The CUSUM test for randomness of a binary sequence in SAS

The NIST report contains an example of calling the CUSUM test with a sequence of length N=100. The following SAS/IML statements define a sequence of {0, 1} values, convert those values to {-1, +1}, and plot the cumulative sums:

proc iml;
eps = {1 1 0 0 1 0 0 1 0 0 0 0 1 1 1 1 1 1 0 1
       1 0 1 0 1 0 1 0 0 0 1 0 0 0 1 0 0 0 0 1 
       0 1 1 0 1 0 0 0 1 1 0 0 0 0 1 0 0 0 1 1 
       0 1 0 0 1 1 0 0 0 1 0 0 1 1 0 0 0 1 1 0 
       0 1 1 0 0 0 1 0 1 0 0 0 1 0 1 1 1 0 0 0 }; 
x = 2*eps - 1;            /* convert to {-1, +1} sequence */
S = cusum(x);
 
title "Cumulative Sums of Sequence of {-1, +1} Values";
call series(1:ncol(S), S) option="markers" other="refline 0 / axis=y" label="Observation Number";
Plot of the cumulative sums of a binary sequence of values in {-1, +1}.

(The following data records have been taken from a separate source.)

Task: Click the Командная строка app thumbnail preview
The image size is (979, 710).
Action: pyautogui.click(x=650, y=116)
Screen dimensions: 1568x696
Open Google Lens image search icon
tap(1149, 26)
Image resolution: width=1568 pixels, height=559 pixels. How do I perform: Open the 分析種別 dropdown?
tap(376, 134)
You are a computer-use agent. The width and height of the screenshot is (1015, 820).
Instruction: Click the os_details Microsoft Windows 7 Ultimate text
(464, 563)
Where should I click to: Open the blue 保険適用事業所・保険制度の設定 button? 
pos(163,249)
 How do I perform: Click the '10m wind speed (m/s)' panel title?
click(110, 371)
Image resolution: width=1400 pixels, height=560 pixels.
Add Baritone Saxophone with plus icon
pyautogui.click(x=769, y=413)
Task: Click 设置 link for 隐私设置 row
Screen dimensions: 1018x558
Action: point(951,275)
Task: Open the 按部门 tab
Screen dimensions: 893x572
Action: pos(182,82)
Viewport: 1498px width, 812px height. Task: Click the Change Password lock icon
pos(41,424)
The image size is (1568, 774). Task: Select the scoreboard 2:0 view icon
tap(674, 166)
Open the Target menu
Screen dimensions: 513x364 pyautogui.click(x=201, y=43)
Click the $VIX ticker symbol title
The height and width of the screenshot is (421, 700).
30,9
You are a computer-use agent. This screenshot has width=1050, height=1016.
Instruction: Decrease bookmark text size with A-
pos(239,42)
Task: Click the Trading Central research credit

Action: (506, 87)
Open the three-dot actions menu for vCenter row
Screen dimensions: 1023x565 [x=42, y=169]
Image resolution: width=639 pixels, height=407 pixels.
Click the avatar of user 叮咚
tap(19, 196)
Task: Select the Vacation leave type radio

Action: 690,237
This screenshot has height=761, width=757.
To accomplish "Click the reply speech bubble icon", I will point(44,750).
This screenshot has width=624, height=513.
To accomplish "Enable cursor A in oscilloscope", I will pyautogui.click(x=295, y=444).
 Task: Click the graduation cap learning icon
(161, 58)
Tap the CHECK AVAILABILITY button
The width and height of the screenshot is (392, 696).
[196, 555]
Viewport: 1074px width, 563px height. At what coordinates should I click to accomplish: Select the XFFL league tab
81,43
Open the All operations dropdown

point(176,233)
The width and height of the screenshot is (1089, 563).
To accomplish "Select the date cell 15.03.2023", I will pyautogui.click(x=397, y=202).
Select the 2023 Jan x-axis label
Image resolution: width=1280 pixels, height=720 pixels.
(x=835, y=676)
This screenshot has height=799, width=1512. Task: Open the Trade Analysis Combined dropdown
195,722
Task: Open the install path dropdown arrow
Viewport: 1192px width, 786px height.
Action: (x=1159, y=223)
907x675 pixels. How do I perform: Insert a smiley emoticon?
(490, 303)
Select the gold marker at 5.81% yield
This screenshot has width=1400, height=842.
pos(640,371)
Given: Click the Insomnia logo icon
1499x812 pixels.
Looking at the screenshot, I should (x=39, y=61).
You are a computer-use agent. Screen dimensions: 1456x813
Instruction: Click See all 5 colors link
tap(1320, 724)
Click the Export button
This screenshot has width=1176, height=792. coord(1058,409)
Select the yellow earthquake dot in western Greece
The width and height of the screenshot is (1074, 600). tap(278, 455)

The sequence contains 58 values of one category and 42 values of the other. For a binomial distribution with p=0.5, the probability of a sample that has proportions at least this extreme is about 13%, as shown by the computation 2*cdf("Binomial", 42, 0.5, 100);. Consequently, the proportions are not unduly alarming. However, to test whether the sequence is random, you need to consider not only the proportion of values, but also the sequence. The graph of the cumulative sums of the {-1, +1} sequence shows a drift away from the line S=0, but it is not clear from the graph whether the deviation is more extreme than would be expected for a random sequence of this length.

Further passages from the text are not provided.